── Record set ──

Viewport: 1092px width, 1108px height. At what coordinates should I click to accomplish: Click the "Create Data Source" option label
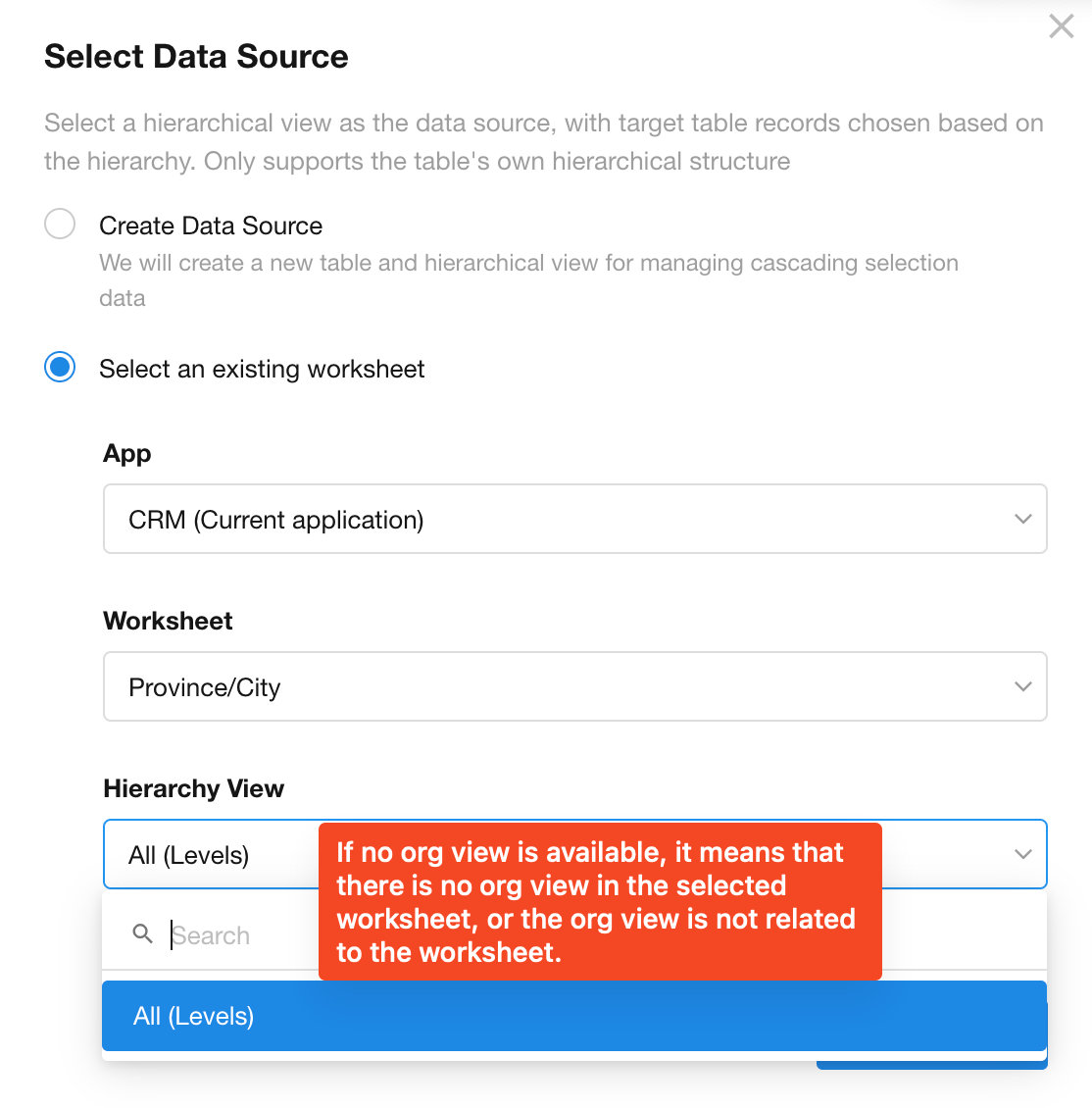click(x=211, y=226)
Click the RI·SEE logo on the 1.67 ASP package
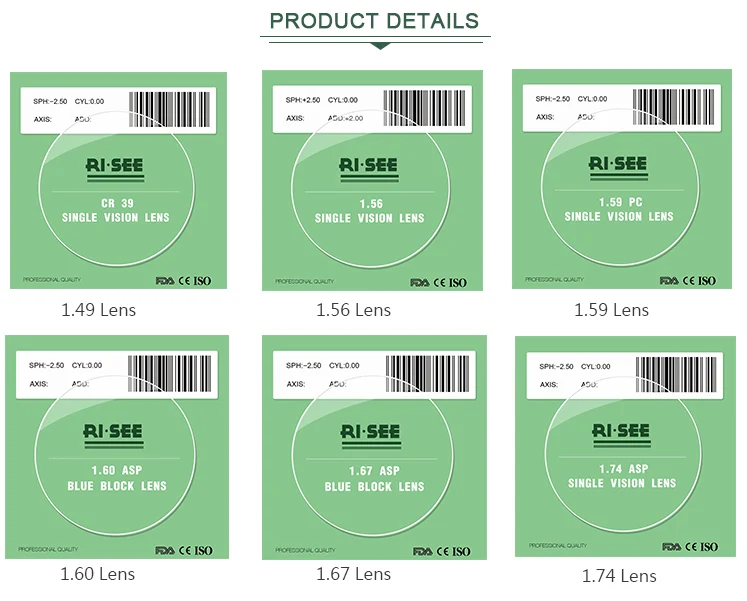Image resolution: width=747 pixels, height=601 pixels. pyautogui.click(x=370, y=433)
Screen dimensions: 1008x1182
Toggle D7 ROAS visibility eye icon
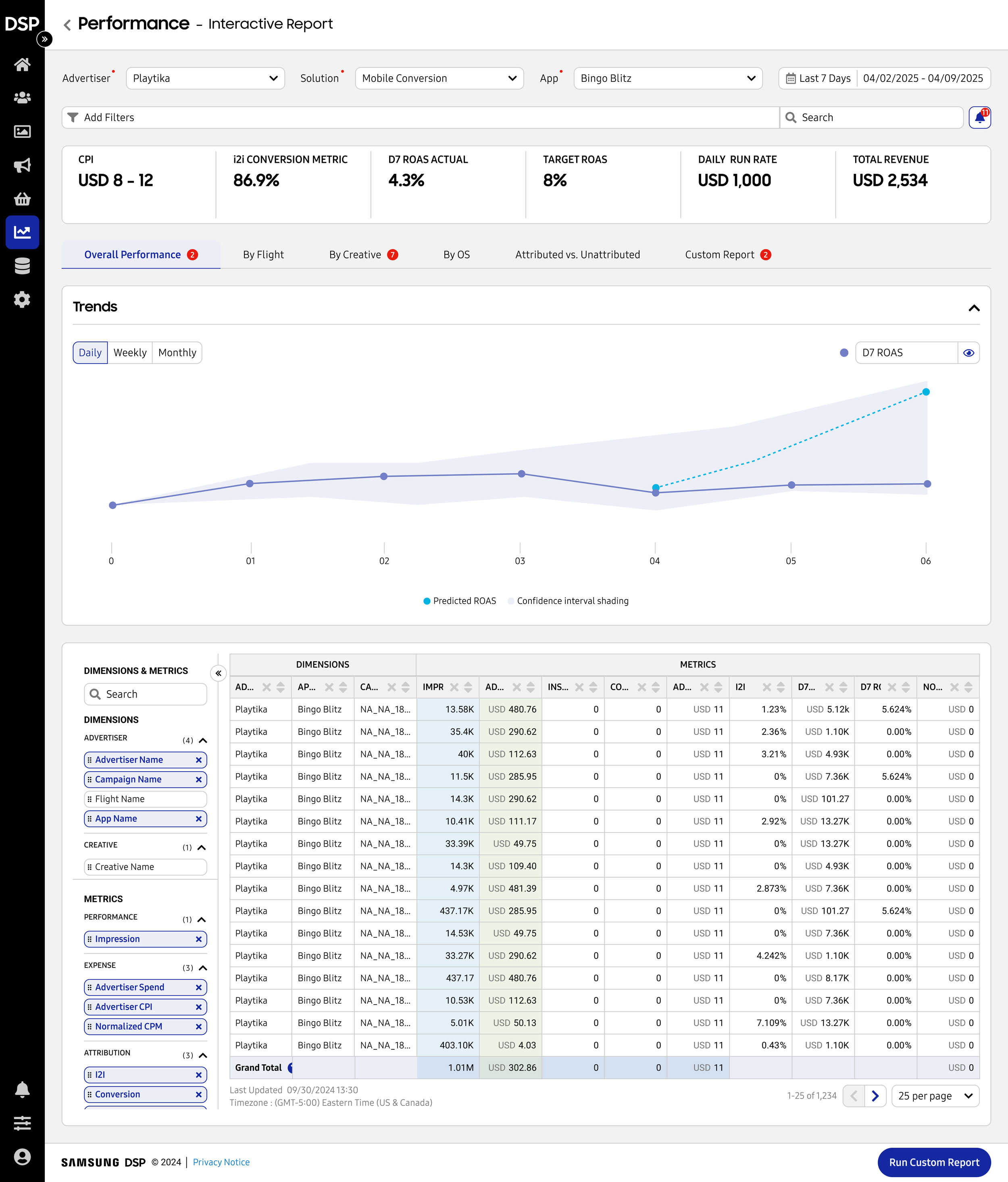[968, 353]

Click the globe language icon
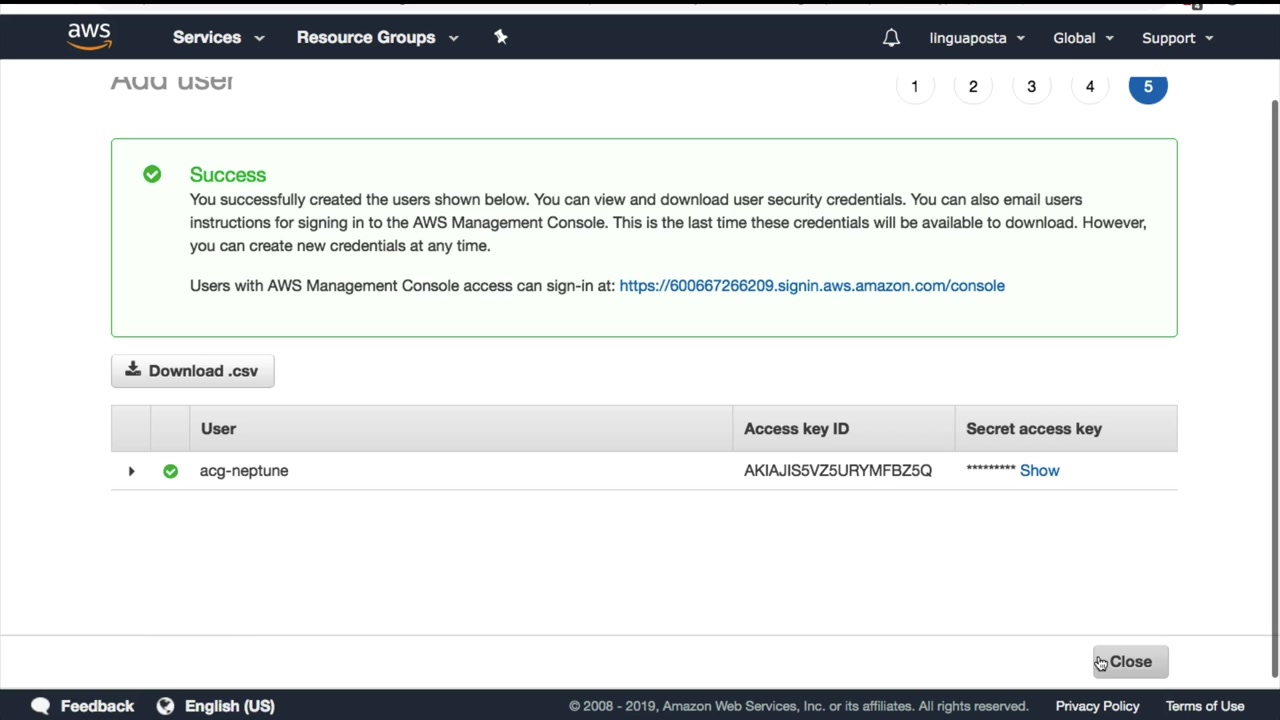tap(165, 706)
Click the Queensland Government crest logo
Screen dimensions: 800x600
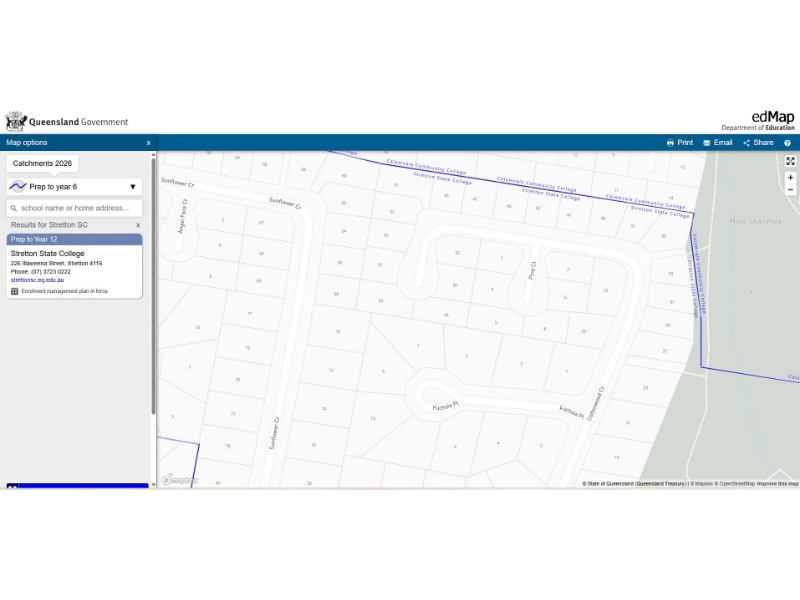15,122
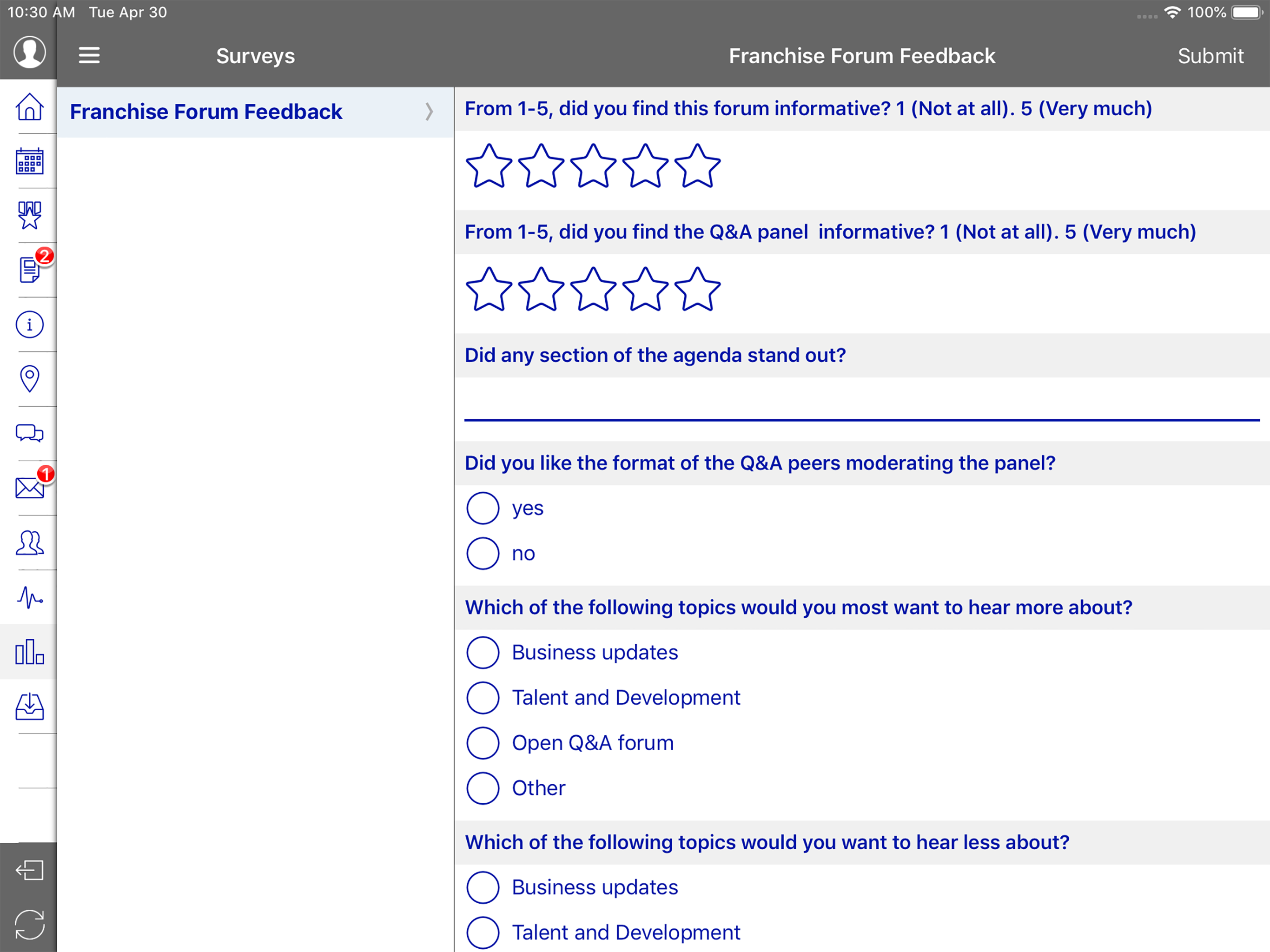Viewport: 1270px width, 952px height.
Task: Open the map location pin icon
Action: [x=29, y=379]
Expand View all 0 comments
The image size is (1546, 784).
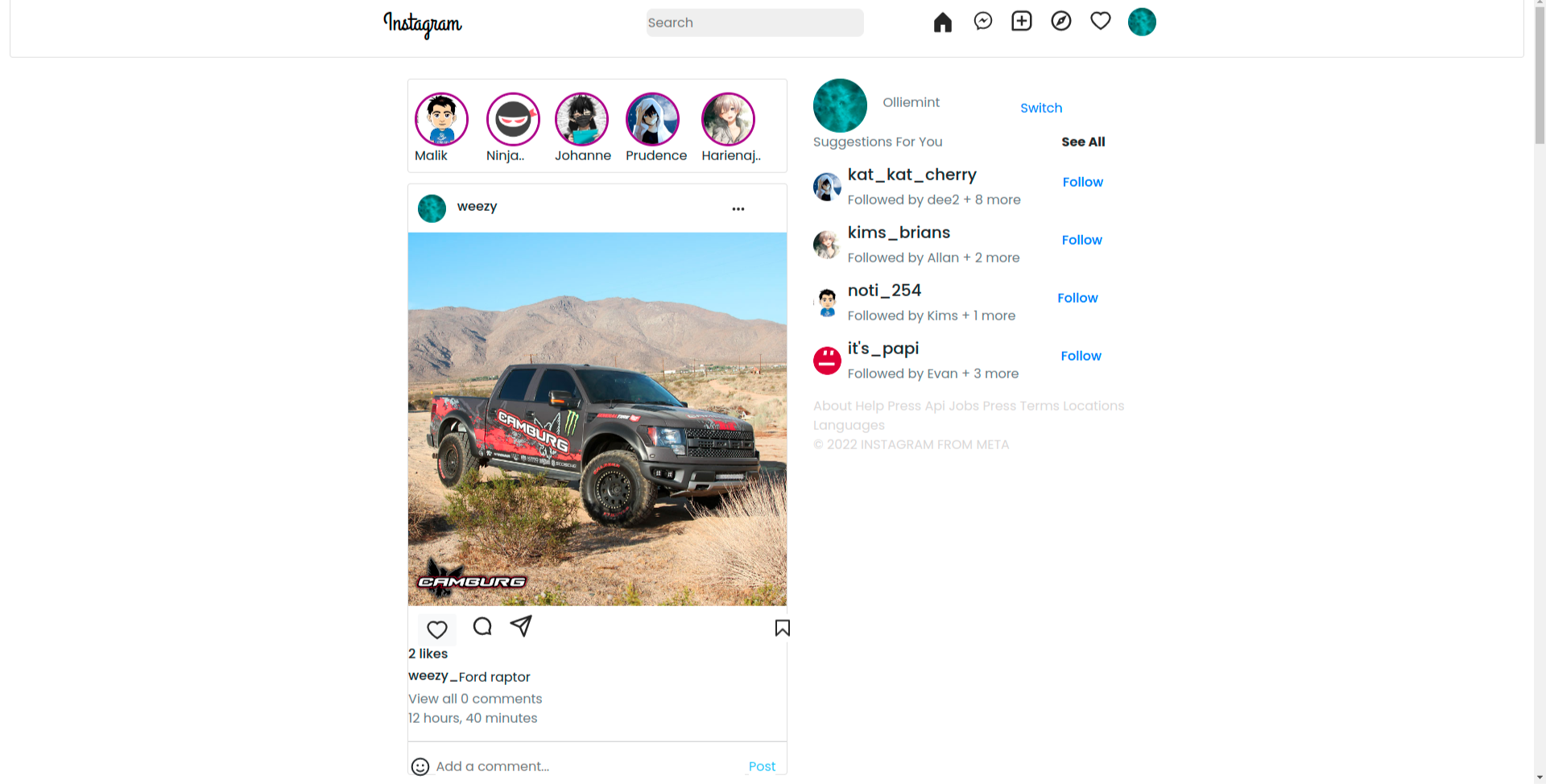point(475,699)
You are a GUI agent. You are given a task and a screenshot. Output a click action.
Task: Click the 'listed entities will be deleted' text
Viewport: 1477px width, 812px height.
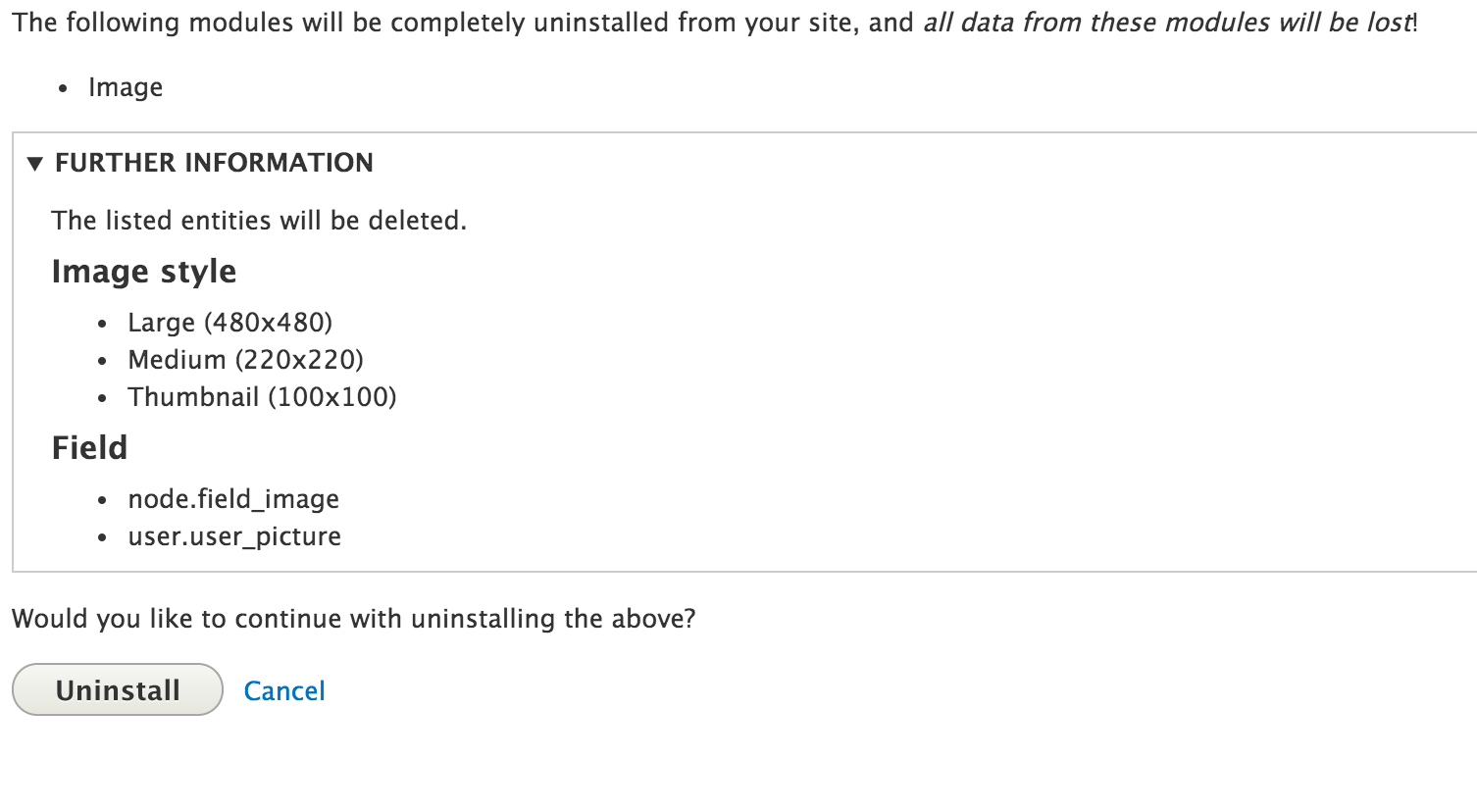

───

Required work:
How many lines in the records above contain the word "logo"? Case matters. Reply with the number alone.

Solution below:
2